### What is required
Without any pictures, retype exactly the lines that begin at the one holding "Open the Any CPU platform dropdown" and end at the last line of the data below.

### Data supplied
+++

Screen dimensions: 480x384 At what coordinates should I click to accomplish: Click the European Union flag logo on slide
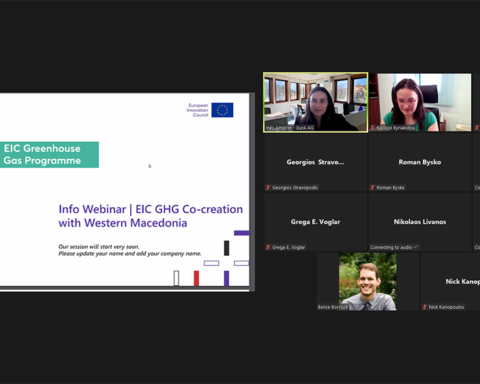click(222, 110)
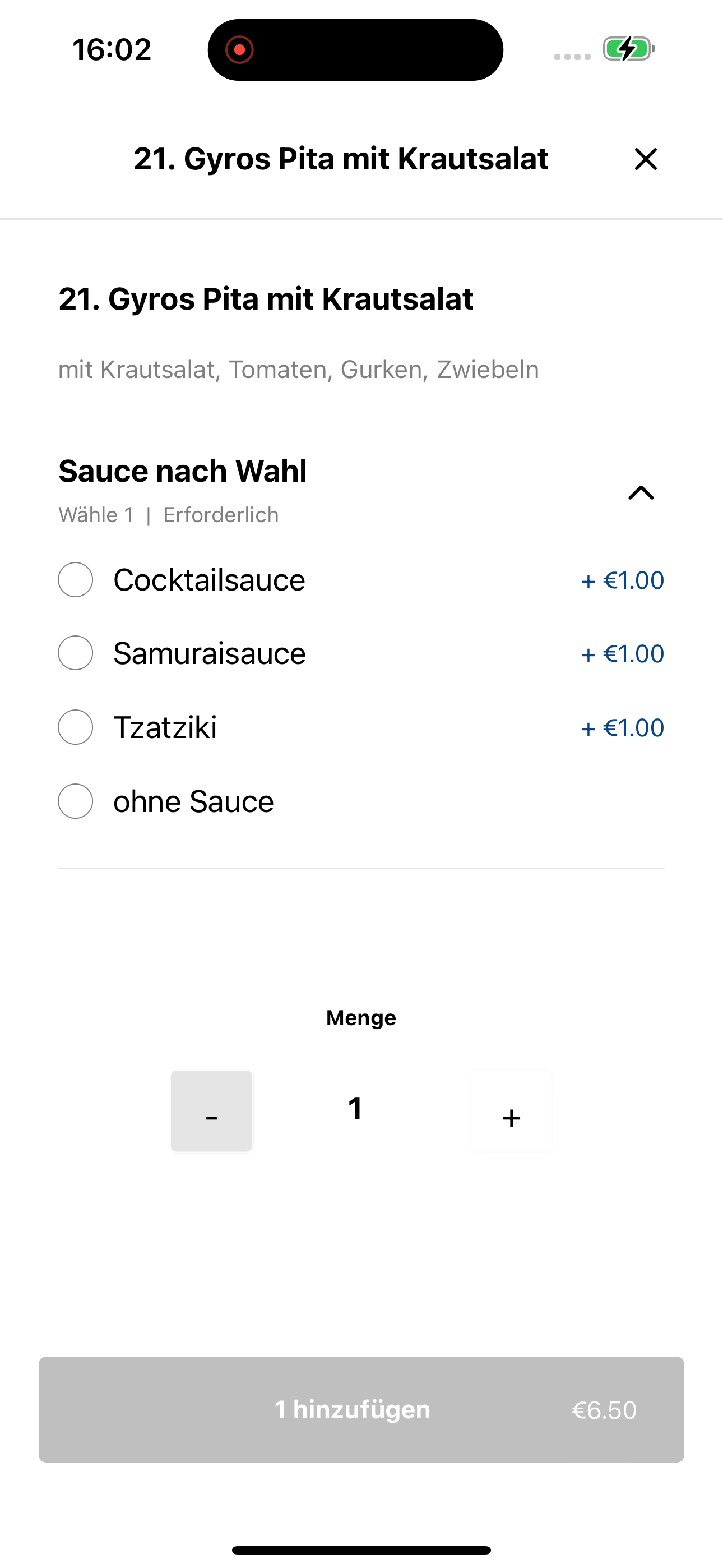Decrease quantity with the minus button

click(x=211, y=1111)

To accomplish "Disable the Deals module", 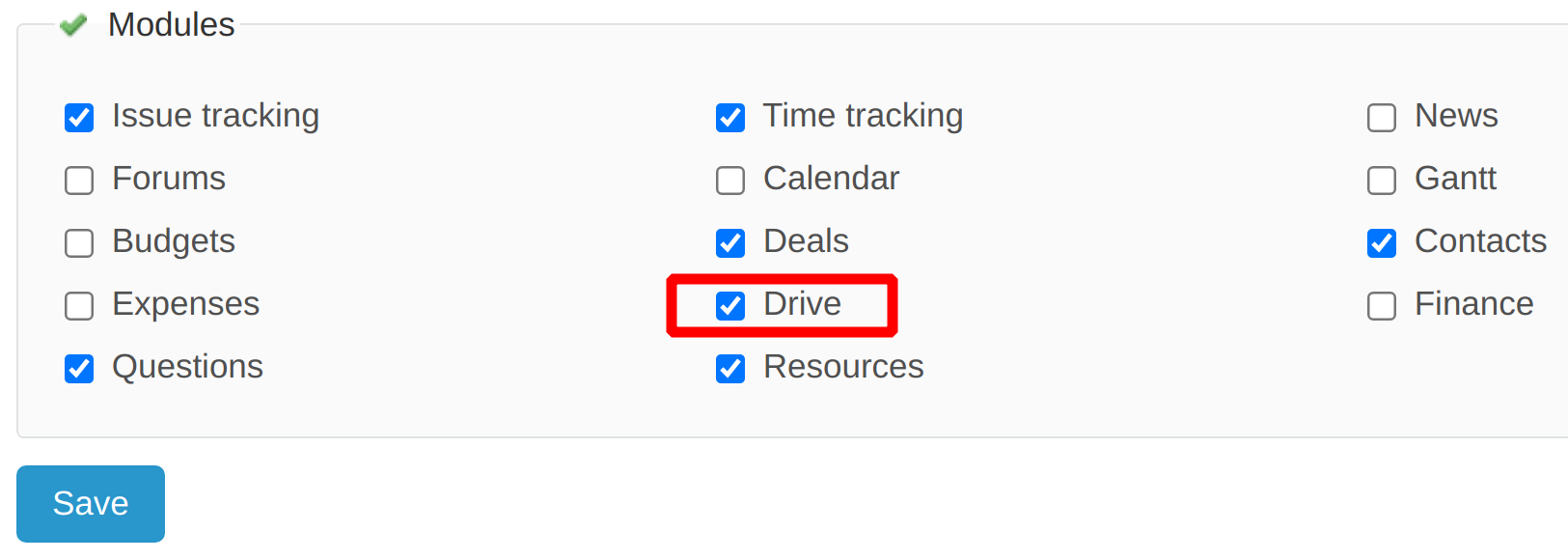I will coord(730,243).
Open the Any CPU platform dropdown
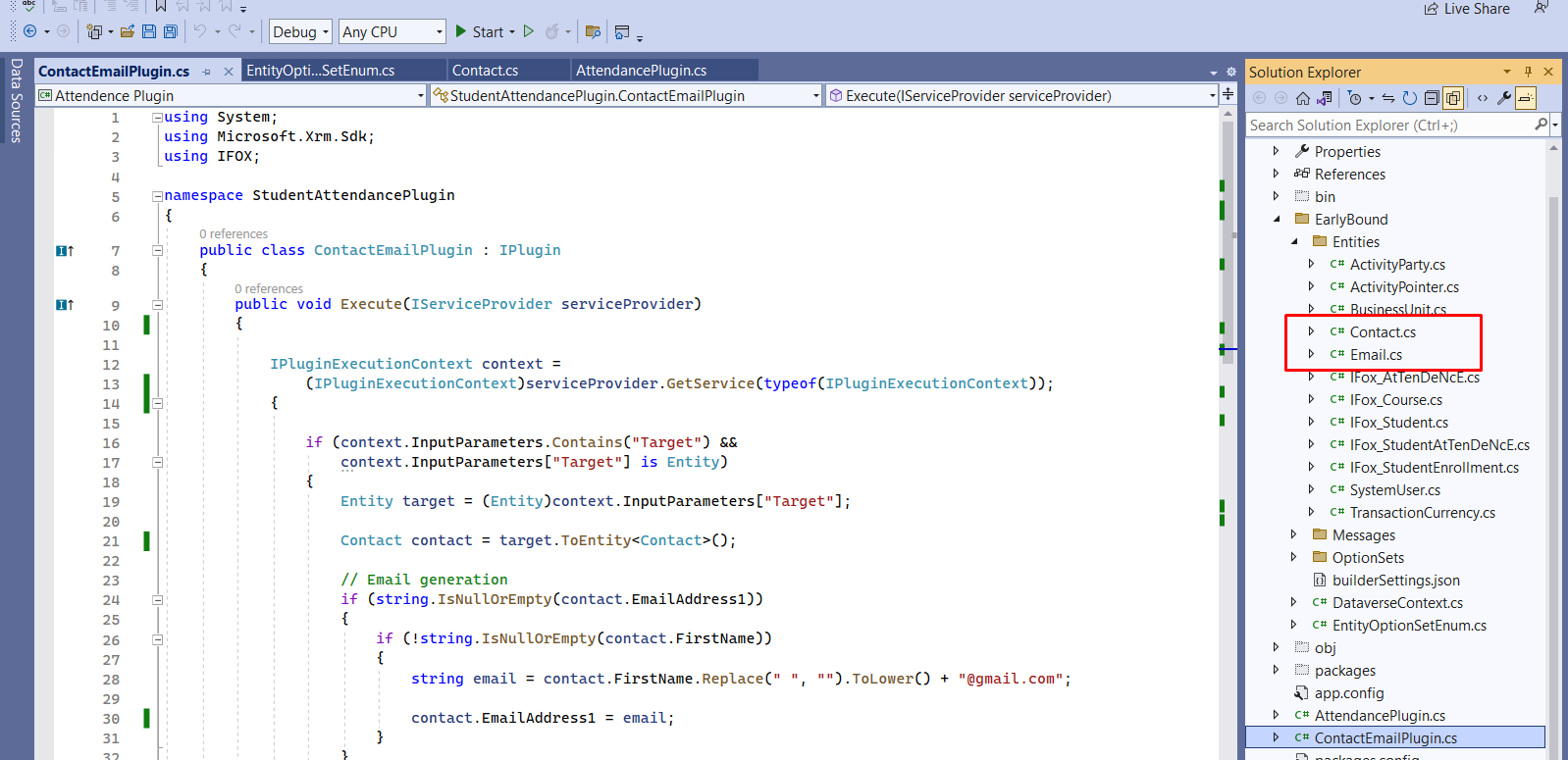The image size is (1568, 760). [x=392, y=32]
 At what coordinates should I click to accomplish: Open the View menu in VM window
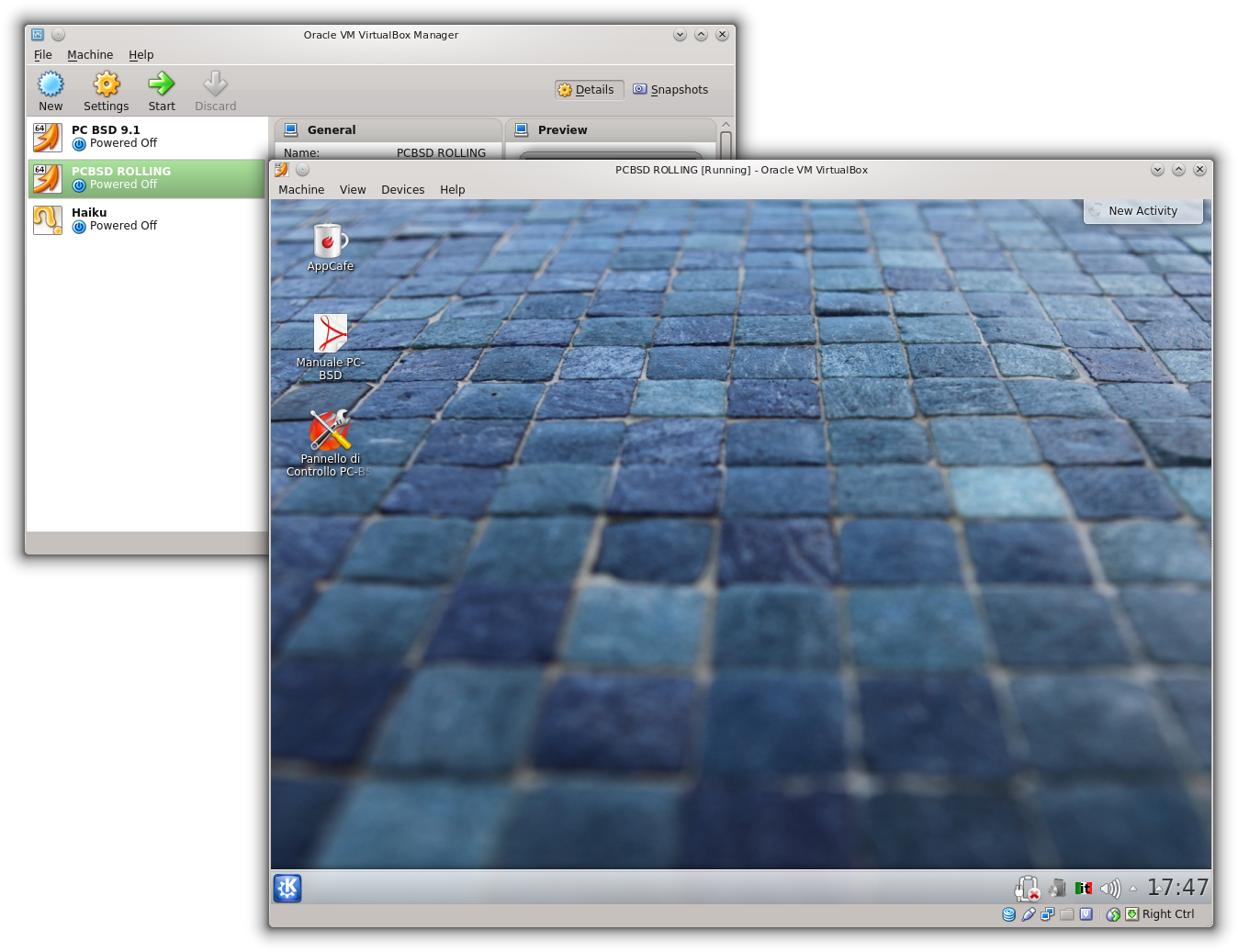pyautogui.click(x=353, y=190)
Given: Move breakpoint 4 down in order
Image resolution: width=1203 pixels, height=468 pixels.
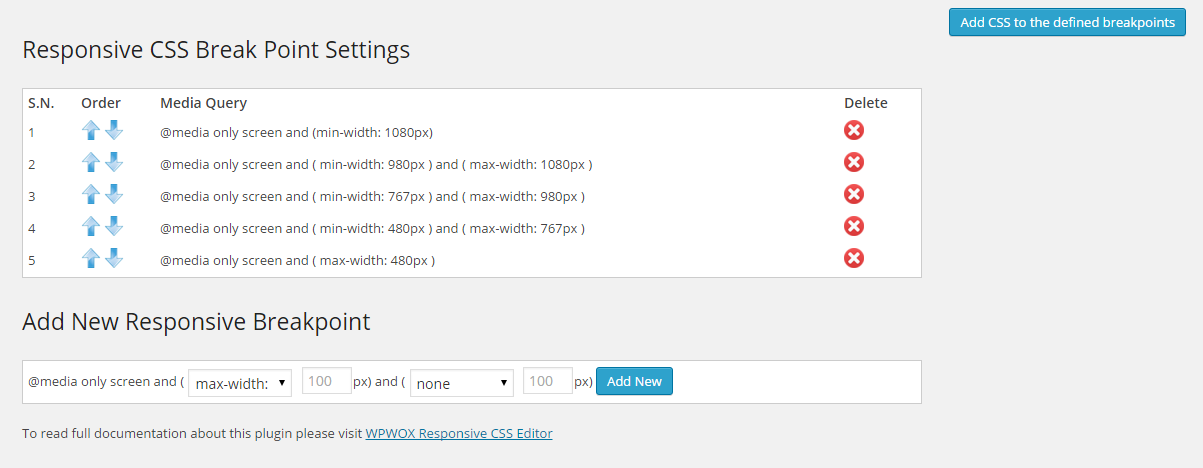Looking at the screenshot, I should tap(114, 226).
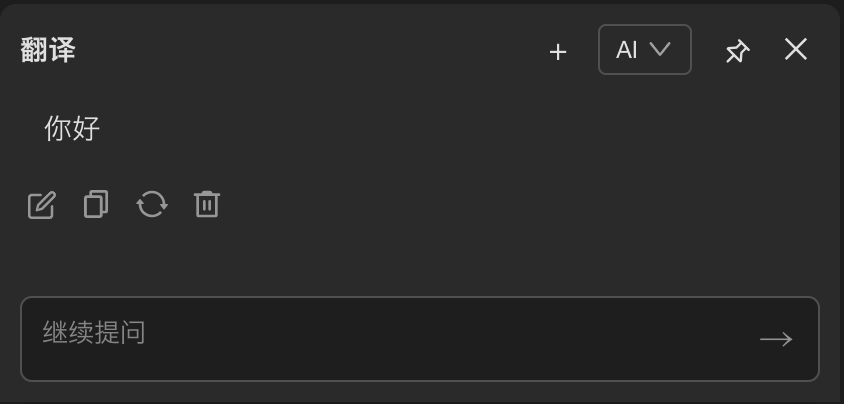
Task: Edit the 你好 translation result
Action: 41,205
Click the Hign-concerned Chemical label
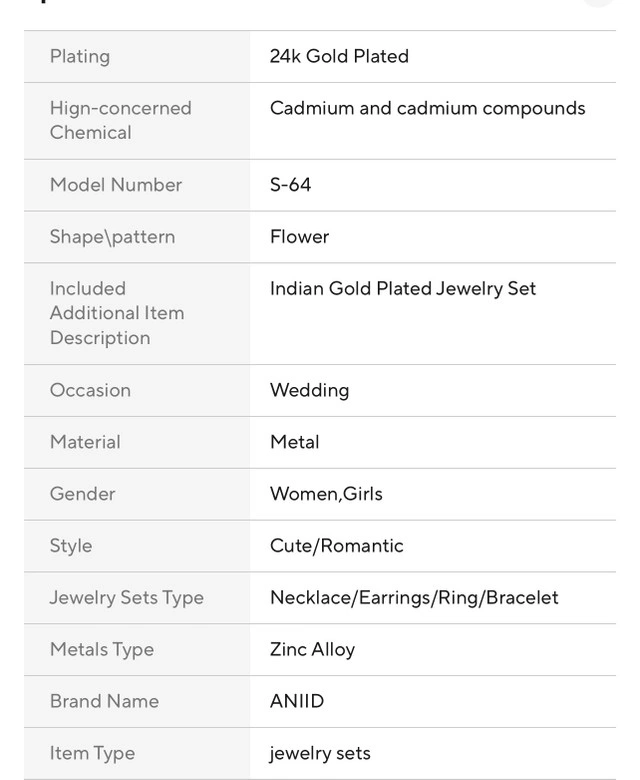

+++

### Answer box
Open the Any CPU platform dropdown
The image size is (1568, 760). [x=392, y=32]
 At what coordinates should I click to accomplish: Open the View menu in VM window
pyautogui.click(x=353, y=190)
Given: Move breakpoint 4 down in order
Image resolution: width=1203 pixels, height=468 pixels.
Looking at the screenshot, I should tap(114, 226).
Task: Edit the 你好 translation result
Action: 41,205
Click the Hign-concerned Chemical label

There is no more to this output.